─── DATA SUPPLIED ───
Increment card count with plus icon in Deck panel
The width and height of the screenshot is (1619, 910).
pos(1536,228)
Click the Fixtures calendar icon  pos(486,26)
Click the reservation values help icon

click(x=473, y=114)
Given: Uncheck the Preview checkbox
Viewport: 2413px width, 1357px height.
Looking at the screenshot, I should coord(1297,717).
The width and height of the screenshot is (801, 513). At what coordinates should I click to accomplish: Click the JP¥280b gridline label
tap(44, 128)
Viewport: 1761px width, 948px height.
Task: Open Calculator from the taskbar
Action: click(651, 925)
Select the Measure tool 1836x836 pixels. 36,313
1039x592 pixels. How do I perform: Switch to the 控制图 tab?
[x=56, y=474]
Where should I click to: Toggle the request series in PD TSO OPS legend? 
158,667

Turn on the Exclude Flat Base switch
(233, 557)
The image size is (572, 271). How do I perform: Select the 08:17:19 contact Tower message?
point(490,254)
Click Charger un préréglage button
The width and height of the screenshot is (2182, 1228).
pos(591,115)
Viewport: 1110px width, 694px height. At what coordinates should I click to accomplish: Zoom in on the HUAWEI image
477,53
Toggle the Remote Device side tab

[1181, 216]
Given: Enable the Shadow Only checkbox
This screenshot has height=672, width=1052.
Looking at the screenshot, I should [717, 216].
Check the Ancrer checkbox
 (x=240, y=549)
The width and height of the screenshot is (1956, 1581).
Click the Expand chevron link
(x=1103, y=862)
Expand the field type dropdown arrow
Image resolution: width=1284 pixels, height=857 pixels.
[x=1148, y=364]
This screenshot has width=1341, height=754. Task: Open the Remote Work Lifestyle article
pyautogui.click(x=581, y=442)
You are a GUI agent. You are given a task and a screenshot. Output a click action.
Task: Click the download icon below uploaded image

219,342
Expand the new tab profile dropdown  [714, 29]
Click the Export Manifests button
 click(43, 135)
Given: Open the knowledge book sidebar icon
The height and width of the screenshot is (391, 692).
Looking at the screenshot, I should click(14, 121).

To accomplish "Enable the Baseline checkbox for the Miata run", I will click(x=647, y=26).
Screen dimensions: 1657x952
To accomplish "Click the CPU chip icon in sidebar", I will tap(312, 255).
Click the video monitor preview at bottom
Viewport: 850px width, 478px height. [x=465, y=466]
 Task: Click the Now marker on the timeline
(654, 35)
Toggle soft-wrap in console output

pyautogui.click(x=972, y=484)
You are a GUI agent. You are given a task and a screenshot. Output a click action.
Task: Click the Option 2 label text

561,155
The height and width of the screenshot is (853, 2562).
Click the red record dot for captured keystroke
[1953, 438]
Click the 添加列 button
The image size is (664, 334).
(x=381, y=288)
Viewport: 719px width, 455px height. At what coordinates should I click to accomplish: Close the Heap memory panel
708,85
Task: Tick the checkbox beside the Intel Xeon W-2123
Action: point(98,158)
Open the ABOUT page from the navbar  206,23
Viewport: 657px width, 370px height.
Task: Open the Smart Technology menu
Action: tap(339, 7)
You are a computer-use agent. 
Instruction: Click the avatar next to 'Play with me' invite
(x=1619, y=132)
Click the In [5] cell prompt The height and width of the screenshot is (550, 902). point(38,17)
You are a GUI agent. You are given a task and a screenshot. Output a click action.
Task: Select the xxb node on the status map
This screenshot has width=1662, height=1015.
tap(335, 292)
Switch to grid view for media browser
───
The answer must consist of every line from the listing above that includes the word "Enable".

EXERCISE RESULT:
Given: Enable the Shadow Only checkbox
To accomplish "Enable the Baseline checkbox for the Miata run", I will click(x=647, y=26).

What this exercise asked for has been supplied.